[[ MATERIAL SHOWN open ]]

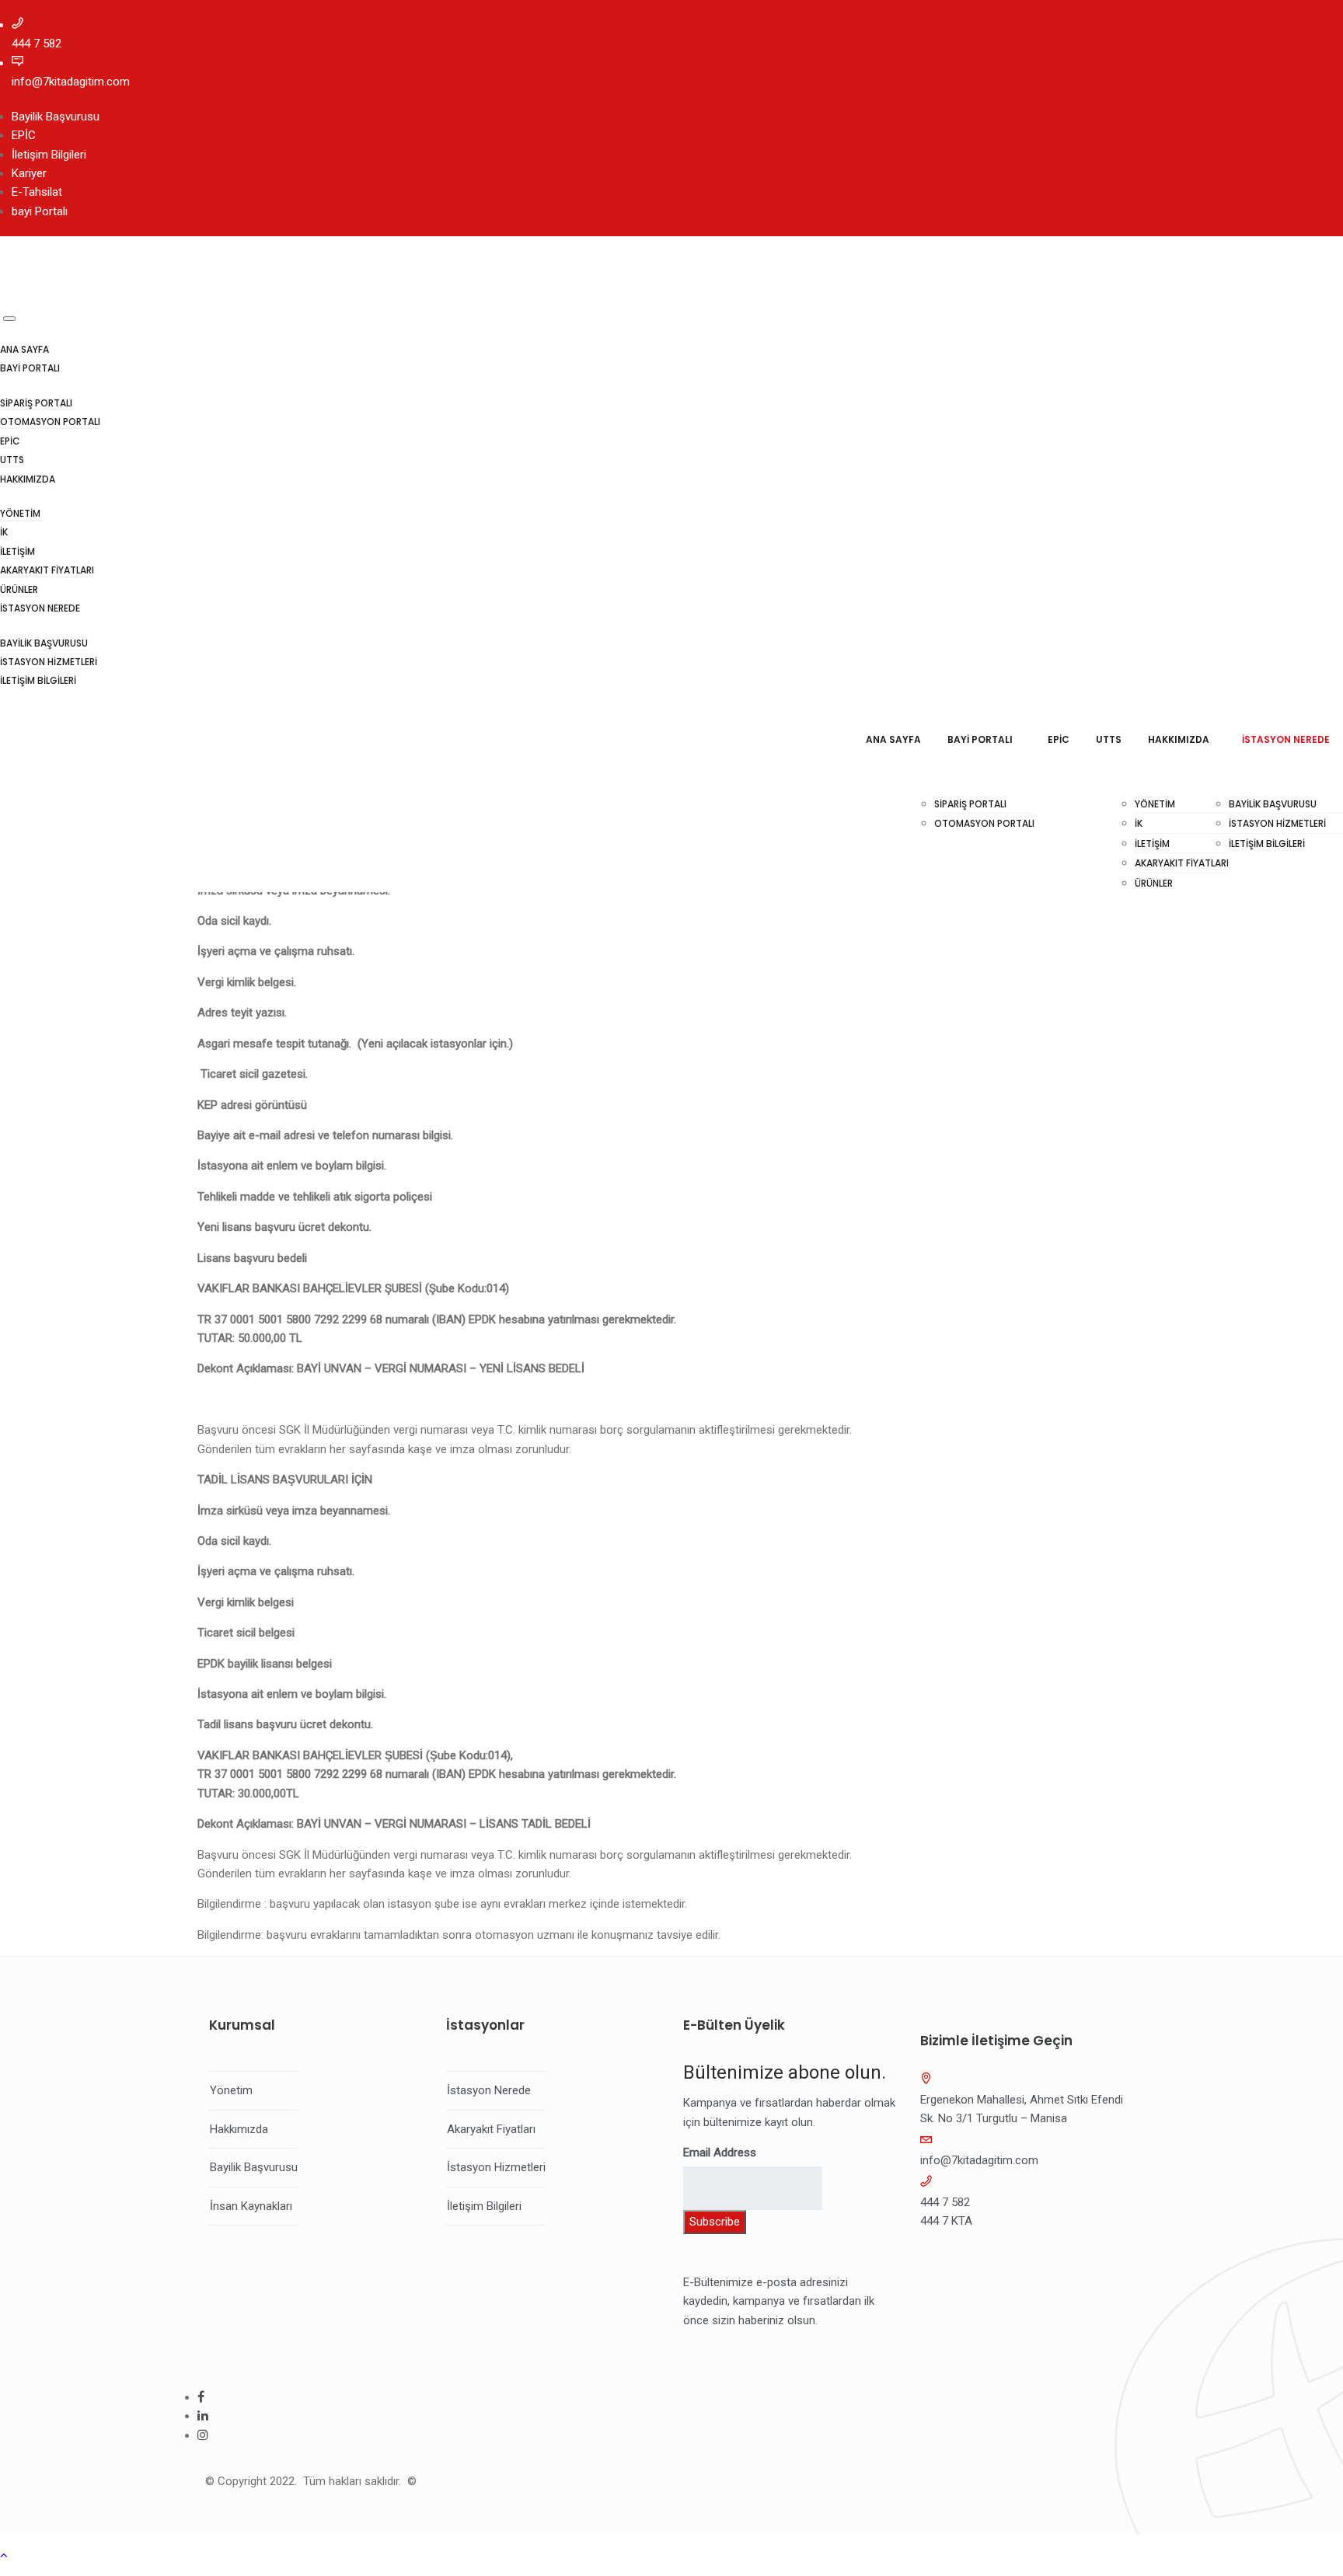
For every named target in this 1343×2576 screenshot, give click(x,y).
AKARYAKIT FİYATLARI (47, 570)
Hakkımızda (239, 2129)
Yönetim (20, 513)
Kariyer (29, 173)
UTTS (12, 459)
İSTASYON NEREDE (40, 608)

[[ MATERIAL SHOWN closed ]]

* HOW TO COMPLETE THIS TASK
Your output should be the lines from the one with "Hakkımızda (239, 2129)" through the end of the records above, copied exactly.

* RESPONSE TO THIS EXERCISE
Hakkımızda (239, 2129)
Yönetim (20, 513)
Kariyer (29, 173)
UTTS (12, 459)
İSTASYON NEREDE (40, 608)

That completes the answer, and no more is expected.